RFR(XXS) 8249087 Symbol constructor unnecessarily initializes _body[0]

Ioi Lam ioi.lam at oracle.com
Tue Jul 21 06:14:00 UTC 2020


On 7/20/20 8:59 PM, David Holmes wrote:
> On 21/07/2020 1:26 pm, Ioi Lam wrote:
>> On 7/20/20 7:57 PM, David Holmes wrote:
>>> Hi Ioi,
>>>
>>> On 21/07/2020 12:50 pm, Ioi Lam wrote:
>>>>
>>>>
>>>> On 7/20/20 7:36 PM, David Holmes wrote:
>>>>> Hi Ioi,
>>>>>
>>>>> On 21/07/2020 10:12 am, Ioi Lam wrote:
>>>>>> Hi please review this very simple fix:
>>>>>>
>>>>>> diff -r 19f26d72a8d0 src/hotspot/share/oops/symbol.cpp
>>>>>> --- a/src/hotspot/share/oops/symbol.cpp    Mon Jul 20 14:24:19 
>>>>>> 2020 -0700
>>>>>> +++ b/src/hotspot/share/oops/symbol.cpp    Mon Jul 20 17:11:57 
>>>>>> 2020 -0700
>>>>>> @@ -51,8 +51,11 @@
>>>>>>   Symbol::Symbol(const u1* name, int length, int refcount) {
>>>>>>     _hash_and_refcount = 
>>>>>> pack_hash_and_refcount((short)os::random(), refcount);
>>>>>>     _length = length;
>>>>>> -  _body[0] = 0;  // in case length == 0
>>>>>>     memcpy(_body, name, length);
>>>>>> +  // For symbols of length 0 and 1: _body[0] (and _body[1]) are 
>>>>>> uninitialized and may
>>>>>
>>>>> Can we ever have a Symbol of length zero?
>>>>>
>>>>> If the Symbol name is length 1 then surely _body[0] is initialized 
>>>>> to the single character of that name?
>>>>>
>>>>> The change seems harmless given a zero length symbol is 
>>>>> meaningless, but the commentary just confuses things to me.
>>>>>
>>>>
>>>> Hi David,
>>>>
>>>> We can have a valid Symbol of length 0. All UTF8 constants in 
>>>> classfiles, including the literal string "", are represented as 
>>>> Symbols.
>>>
>>> Ah I see.
>>>> How about
>>>>
>>>> // Random, uninitialized values may appear in _body[0] and _body[1]

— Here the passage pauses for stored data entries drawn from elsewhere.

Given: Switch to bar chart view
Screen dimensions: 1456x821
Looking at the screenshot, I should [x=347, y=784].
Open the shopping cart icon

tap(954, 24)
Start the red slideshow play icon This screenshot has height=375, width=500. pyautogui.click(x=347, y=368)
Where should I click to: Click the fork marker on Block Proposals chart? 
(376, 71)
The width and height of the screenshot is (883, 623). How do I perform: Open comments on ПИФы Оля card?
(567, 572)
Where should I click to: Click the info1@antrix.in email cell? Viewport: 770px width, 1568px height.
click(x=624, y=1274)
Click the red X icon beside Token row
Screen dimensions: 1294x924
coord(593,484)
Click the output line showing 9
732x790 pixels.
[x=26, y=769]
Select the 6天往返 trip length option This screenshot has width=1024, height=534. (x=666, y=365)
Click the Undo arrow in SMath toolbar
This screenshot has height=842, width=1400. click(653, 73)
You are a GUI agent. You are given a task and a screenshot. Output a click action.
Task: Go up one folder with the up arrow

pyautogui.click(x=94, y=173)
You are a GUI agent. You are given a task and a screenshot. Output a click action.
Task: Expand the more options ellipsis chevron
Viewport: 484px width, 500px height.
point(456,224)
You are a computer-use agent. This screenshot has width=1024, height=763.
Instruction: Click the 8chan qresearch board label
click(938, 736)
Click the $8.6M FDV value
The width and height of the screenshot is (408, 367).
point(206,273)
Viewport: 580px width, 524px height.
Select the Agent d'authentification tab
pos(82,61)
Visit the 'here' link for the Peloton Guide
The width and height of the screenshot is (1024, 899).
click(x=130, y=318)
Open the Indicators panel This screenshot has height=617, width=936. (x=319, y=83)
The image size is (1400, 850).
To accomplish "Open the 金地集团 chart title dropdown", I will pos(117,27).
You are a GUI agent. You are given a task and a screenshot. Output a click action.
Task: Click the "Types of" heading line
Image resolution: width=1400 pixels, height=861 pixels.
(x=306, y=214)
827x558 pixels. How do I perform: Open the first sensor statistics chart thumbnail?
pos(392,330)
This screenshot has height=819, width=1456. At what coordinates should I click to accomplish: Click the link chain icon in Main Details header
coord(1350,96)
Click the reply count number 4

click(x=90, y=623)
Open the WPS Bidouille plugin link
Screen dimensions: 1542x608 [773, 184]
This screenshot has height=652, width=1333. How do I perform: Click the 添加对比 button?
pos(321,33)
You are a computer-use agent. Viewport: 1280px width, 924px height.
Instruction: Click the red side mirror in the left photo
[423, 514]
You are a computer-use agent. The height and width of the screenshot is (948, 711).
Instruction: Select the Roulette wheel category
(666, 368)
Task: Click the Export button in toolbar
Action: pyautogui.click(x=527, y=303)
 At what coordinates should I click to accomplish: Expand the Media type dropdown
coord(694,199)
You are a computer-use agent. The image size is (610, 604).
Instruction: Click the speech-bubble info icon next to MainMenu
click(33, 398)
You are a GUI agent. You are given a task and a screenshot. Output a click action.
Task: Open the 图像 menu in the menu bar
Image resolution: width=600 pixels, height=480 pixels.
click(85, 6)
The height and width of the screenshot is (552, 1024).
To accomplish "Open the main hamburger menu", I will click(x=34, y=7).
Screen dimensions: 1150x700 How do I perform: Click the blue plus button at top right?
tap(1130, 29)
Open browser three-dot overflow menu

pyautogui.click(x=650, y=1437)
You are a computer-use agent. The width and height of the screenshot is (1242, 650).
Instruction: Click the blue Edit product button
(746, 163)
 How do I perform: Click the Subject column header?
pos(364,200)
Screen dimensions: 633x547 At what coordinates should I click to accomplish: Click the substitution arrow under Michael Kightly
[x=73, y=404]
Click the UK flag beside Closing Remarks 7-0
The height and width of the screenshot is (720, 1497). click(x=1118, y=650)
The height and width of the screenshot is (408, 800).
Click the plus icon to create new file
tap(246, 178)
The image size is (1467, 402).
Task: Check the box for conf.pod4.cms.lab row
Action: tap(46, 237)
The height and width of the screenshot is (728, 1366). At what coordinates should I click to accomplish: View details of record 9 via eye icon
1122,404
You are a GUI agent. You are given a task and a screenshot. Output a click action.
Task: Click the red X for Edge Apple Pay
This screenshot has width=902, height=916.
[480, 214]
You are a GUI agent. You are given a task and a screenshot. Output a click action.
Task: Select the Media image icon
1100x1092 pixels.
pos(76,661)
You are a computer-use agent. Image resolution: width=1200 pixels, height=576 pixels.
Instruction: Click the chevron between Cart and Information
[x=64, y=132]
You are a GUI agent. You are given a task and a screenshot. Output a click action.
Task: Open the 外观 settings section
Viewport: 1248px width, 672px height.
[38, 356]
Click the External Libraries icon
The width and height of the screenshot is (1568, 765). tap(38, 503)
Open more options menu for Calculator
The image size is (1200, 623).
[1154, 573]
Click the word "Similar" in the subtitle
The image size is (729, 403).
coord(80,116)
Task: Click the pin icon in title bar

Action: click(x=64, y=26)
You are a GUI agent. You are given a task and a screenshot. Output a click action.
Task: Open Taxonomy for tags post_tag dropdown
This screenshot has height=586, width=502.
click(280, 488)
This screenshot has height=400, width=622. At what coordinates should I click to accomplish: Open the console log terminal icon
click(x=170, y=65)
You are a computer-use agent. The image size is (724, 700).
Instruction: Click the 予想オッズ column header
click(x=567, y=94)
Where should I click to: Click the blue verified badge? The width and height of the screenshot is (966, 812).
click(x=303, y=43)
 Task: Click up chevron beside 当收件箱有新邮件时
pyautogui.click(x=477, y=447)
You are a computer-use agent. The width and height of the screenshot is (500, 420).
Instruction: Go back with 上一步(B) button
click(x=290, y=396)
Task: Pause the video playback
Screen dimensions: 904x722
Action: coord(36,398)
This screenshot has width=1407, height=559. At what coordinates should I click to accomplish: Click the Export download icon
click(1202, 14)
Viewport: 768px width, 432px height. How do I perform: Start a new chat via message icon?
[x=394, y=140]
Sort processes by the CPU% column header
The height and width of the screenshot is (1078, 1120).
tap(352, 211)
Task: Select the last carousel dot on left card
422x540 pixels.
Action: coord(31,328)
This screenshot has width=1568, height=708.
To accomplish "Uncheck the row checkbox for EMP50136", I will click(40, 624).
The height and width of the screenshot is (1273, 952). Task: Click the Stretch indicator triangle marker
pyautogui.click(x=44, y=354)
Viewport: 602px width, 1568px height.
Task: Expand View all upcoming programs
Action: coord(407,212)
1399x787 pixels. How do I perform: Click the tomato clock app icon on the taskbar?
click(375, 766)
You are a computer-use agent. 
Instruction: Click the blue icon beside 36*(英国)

>>>> // for Symbols of length 0 and 1. These random values never change 
>>>> during
>>>> // the lifetime of the Symbol, and are read only by 
>>>> Symbol::identity_hash(),
>>>
>>> What if as_quoted_ascii() were called on the zero-length symbol? 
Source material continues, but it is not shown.